Exercise details
Word for word, copy the records that follow.

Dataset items
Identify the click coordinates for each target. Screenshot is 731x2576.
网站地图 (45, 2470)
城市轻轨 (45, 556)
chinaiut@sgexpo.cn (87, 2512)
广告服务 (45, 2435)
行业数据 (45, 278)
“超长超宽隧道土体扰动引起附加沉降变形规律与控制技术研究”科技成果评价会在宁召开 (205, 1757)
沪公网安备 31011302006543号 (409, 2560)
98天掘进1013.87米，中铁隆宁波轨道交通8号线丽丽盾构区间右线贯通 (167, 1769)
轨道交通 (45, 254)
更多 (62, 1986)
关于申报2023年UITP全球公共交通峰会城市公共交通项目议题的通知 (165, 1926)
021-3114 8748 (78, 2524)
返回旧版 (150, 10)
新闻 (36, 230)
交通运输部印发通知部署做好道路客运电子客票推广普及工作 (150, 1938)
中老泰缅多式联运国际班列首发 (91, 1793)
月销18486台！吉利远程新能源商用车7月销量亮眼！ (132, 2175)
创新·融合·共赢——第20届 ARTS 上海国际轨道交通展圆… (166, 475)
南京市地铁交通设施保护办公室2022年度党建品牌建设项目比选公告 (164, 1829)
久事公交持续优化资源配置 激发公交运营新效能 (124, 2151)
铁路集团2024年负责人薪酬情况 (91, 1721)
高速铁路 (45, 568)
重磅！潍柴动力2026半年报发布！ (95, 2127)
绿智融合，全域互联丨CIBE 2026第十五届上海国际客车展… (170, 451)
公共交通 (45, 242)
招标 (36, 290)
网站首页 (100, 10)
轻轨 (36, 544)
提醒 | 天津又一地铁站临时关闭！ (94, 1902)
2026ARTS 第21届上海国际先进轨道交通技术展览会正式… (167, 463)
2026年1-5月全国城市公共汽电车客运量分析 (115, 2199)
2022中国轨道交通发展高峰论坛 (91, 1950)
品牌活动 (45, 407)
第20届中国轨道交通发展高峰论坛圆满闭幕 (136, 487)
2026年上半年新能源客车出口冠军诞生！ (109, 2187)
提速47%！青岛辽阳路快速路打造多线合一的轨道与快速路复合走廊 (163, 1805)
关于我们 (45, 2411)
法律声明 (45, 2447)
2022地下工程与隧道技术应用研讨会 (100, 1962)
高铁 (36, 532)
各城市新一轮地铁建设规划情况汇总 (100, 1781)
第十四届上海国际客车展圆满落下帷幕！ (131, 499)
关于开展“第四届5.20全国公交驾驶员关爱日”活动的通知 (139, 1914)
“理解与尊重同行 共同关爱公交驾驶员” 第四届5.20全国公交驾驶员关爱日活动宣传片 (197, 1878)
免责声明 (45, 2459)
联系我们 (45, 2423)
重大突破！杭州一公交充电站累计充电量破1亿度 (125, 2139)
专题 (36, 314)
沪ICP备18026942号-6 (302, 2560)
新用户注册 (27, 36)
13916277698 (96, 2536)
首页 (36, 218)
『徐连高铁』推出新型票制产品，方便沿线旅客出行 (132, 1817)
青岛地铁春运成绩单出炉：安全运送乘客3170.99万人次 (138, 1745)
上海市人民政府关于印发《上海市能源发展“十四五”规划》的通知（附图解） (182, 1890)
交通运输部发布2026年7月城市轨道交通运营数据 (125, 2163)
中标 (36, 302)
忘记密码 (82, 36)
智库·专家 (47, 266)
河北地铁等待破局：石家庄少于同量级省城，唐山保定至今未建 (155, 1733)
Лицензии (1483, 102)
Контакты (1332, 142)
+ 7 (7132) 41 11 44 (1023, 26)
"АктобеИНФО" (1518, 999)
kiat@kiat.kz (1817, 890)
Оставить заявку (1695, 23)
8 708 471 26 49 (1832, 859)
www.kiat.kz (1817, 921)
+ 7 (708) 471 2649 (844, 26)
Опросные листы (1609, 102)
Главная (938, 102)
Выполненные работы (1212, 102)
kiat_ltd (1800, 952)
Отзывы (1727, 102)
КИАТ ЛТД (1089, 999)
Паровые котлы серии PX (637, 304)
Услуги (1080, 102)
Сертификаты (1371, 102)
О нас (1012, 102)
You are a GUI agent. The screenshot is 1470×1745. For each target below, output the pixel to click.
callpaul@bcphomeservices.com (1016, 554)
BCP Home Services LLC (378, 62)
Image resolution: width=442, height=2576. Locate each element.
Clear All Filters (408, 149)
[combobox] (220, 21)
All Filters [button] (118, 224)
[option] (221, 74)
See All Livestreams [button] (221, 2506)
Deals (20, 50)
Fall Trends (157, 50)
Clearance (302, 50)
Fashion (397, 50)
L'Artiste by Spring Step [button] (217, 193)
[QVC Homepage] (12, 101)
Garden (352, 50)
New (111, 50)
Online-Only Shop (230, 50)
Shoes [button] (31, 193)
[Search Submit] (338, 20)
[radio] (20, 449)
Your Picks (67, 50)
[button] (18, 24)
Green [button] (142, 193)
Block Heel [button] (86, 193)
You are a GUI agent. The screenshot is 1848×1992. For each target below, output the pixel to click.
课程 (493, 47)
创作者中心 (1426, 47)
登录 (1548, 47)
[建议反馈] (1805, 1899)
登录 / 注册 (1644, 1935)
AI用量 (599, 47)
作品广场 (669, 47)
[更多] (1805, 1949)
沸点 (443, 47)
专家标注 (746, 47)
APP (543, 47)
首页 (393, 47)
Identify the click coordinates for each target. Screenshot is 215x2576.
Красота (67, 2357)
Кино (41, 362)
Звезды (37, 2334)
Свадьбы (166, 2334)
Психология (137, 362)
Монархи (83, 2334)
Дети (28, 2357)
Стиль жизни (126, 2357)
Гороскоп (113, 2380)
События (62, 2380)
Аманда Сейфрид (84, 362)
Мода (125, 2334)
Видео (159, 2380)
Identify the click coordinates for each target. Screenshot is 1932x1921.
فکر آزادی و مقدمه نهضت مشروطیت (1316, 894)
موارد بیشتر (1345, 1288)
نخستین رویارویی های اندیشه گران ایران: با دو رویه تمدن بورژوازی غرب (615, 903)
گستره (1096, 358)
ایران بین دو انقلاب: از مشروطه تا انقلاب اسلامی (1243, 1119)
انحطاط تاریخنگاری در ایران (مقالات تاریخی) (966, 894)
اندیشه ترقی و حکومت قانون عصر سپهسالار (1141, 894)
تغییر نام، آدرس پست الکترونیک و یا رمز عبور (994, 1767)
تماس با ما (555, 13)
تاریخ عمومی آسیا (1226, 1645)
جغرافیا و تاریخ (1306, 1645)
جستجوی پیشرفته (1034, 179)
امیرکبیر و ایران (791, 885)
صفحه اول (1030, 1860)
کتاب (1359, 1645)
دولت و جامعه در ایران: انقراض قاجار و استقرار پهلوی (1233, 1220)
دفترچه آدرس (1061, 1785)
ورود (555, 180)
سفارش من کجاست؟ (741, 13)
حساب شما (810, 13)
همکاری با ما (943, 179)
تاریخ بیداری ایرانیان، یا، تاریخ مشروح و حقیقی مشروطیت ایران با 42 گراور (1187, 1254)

Answer section
Identify the click coordinates for each target. Screenshot is 731x2576.
网站地图 (45, 2470)
城市轻轨 (45, 556)
chinaiut@sgexpo.cn (87, 2512)
广告服务 (45, 2435)
行业数据 (45, 278)
“超长超宽隧道土体扰动引起附加沉降变形规律与控制技术研究”科技成果评价会在宁召开 (205, 1757)
沪公网安备 31011302006543号 (409, 2560)
98天掘进1013.87米，中铁隆宁波轨道交通8号线丽丽盾构区间右线贯通 (167, 1769)
轨道交通 (45, 254)
更多 (62, 1986)
关于申报2023年UITP全球公共交通峰会城市公共交通项目议题的通知 (165, 1926)
021-3114 8748 (78, 2524)
返回旧版 (150, 10)
新闻 (36, 230)
交通运输部印发通知部署做好道路客运电子客票推广普及工作 (150, 1938)
中老泰缅多式联运国际班列首发 (91, 1793)
月销18486台！吉利远程新能源商用车7月销量亮眼！ (132, 2175)
创新·融合·共赢——第20届 ARTS 上海国际轨道交通展圆… (166, 475)
南京市地铁交通设施保护办公室2022年度党建品牌建设项目比选公告 (164, 1829)
久事公交持续优化资源配置 激发公交运营新效能 (124, 2151)
铁路集团2024年负责人薪酬情况 (91, 1721)
高速铁路 (45, 568)
重磅！潍柴动力2026半年报发布！ (95, 2127)
绿智融合，全域互联丨CIBE 2026第十五届上海国际客车展… (170, 451)
公共交通 (45, 242)
招标 (36, 290)
网站首页 (100, 10)
轻轨 (36, 544)
提醒 | 天津又一地铁站临时关闭！ (94, 1902)
2026ARTS 第21届上海国际先进轨道交通技术展览会正式… (167, 463)
2026年1-5月全国城市公共汽电车客运量分析 (115, 2199)
2022中国轨道交通发展高峰论坛 (91, 1950)
品牌活动 (45, 407)
第20届中国轨道交通发展高峰论坛圆满闭幕 (136, 487)
2026年上半年新能源客车出口冠军诞生！ (109, 2187)
提速47%！青岛辽阳路快速路打造多线合一的轨道与快速路复合走廊 (163, 1805)
关于我们 (45, 2411)
法律声明 (45, 2447)
2022地下工程与隧道技术应用研讨会 (100, 1962)
高铁 (36, 532)
各城市新一轮地铁建设规划情况汇总 (100, 1781)
第十四届上海国际客车展圆满落下帷幕！ (131, 499)
关于开展“第四届5.20全国公交驾驶员关爱日”活动的通知 (139, 1914)
“理解与尊重同行 共同关爱公交驾驶员” 第四届5.20全国公交驾驶员关爱日活动宣传片 (197, 1878)
免责声明 (45, 2459)
联系我们 (45, 2423)
重大突破！杭州一公交充电站累计充电量破1亿度 (125, 2139)
专题 (36, 314)
沪ICP备18026942号-6 (302, 2560)
新用户注册 (27, 36)
13916277698 (96, 2536)
首页 (36, 218)
『徐连高铁』推出新型票制产品，方便沿线旅客出行 (132, 1817)
青岛地铁春运成绩单出炉：安全运送乘客3170.99万人次 (138, 1745)
上海市人民政府关于印发《上海市能源发展“十四五”规划》的通知（附图解） (182, 1890)
交通运输部发布2026年7月城市轨道交通运营数据 (125, 2163)
中标 (36, 302)
忘记密码 (82, 36)
智库·专家 (47, 266)
河北地铁等待破局：石家庄少于同量级省城，唐山保定至今未建 (155, 1733)
Лицензии (1483, 102)
Контакты (1332, 142)
+ 7 (7132) 41 11 44 (1023, 26)
"АктобеИНФО" (1518, 999)
kiat@kiat.kz (1817, 890)
Оставить заявку (1695, 23)
8 708 471 26 49 (1832, 859)
www.kiat.kz (1817, 921)
+ 7 (708) 471 2649 (844, 26)
Опросные листы (1609, 102)
Главная (938, 102)
Выполненные работы (1212, 102)
kiat_ltd (1800, 952)
Отзывы (1727, 102)
КИАТ ЛТД (1089, 999)
Паровые котлы серии PX (637, 304)
Услуги (1080, 102)
Сертификаты (1371, 102)
О нас (1012, 102)
You are a GUI agent. The screenshot is 1470×1745. For each target below, output the pixel to click.
callpaul@bcphomeservices.com (1016, 554)
BCP Home Services LLC (378, 62)
Image resolution: width=442, height=2576. Locate each element.
Clear All Filters (408, 149)
[combobox] (220, 21)
All Filters [button] (118, 224)
[option] (221, 74)
See All Livestreams [button] (221, 2506)
Deals (20, 50)
Fall Trends (157, 50)
Clearance (302, 50)
Fashion (397, 50)
L'Artiste by Spring Step [button] (217, 193)
[QVC Homepage] (12, 101)
Garden (352, 50)
New (111, 50)
Online-Only Shop (230, 50)
Shoes [button] (31, 193)
[Search Submit] (338, 20)
[radio] (20, 449)
Your Picks (67, 50)
[button] (18, 24)
Green [button] (142, 193)
Block Heel [button] (86, 193)
You are a GUI agent. The screenshot is 1848×1992. For each target below, output the pixel to click.
课程 (493, 47)
创作者中心 (1426, 47)
登录 (1548, 47)
[建议反馈] (1805, 1899)
登录 / 注册 (1644, 1935)
AI用量 (599, 47)
作品广场 (669, 47)
[更多] (1805, 1949)
沸点 (443, 47)
专家标注 (746, 47)
APP (543, 47)
首页 (393, 47)
Identify the click coordinates for each target. Screenshot is 215x2576.
Красота (67, 2357)
Кино (41, 362)
Звезды (37, 2334)
Свадьбы (166, 2334)
Психология (137, 362)
Монархи (83, 2334)
Дети (28, 2357)
Стиль жизни (126, 2357)
Гороскоп (113, 2380)
События (62, 2380)
Аманда Сейфрид (84, 362)
Мода (125, 2334)
Видео (159, 2380)
Identify the click coordinates for each target. Screenshot is 1932x1921.
فکر آزادی و مقدمه نهضت مشروطیت (1316, 894)
موارد بیشتر (1345, 1288)
نخستین رویارویی های اندیشه گران ایران: با دو رویه تمدن بورژوازی غرب (615, 903)
گستره (1096, 358)
ایران بین دو انقلاب: از مشروطه تا انقلاب اسلامی (1243, 1119)
انحطاط تاریخنگاری در ایران (مقالات تاریخی) (966, 894)
اندیشه ترقی و حکومت قانون عصر سپهسالار (1141, 894)
تغییر نام، آدرس پست الکترونیک و یا رمز عبور (994, 1767)
تماس با ما (555, 13)
تاریخ عمومی آسیا (1226, 1645)
جغرافیا و تاریخ (1306, 1645)
جستجوی پیشرفته (1034, 179)
امیرکبیر و ایران (791, 885)
صفحه اول (1030, 1860)
کتاب (1359, 1645)
دولت و جامعه در ایران: انقراض قاجار و استقرار پهلوی (1233, 1220)
دفترچه آدرس (1061, 1785)
ورود (555, 180)
سفارش من کجاست؟ (741, 13)
حساب شما (810, 13)
همکاری با ما (943, 179)
تاریخ بیداری ایرانیان، یا، تاریخ مشروح و حقیقی مشروطیت ایران با 42 گراور (1187, 1254)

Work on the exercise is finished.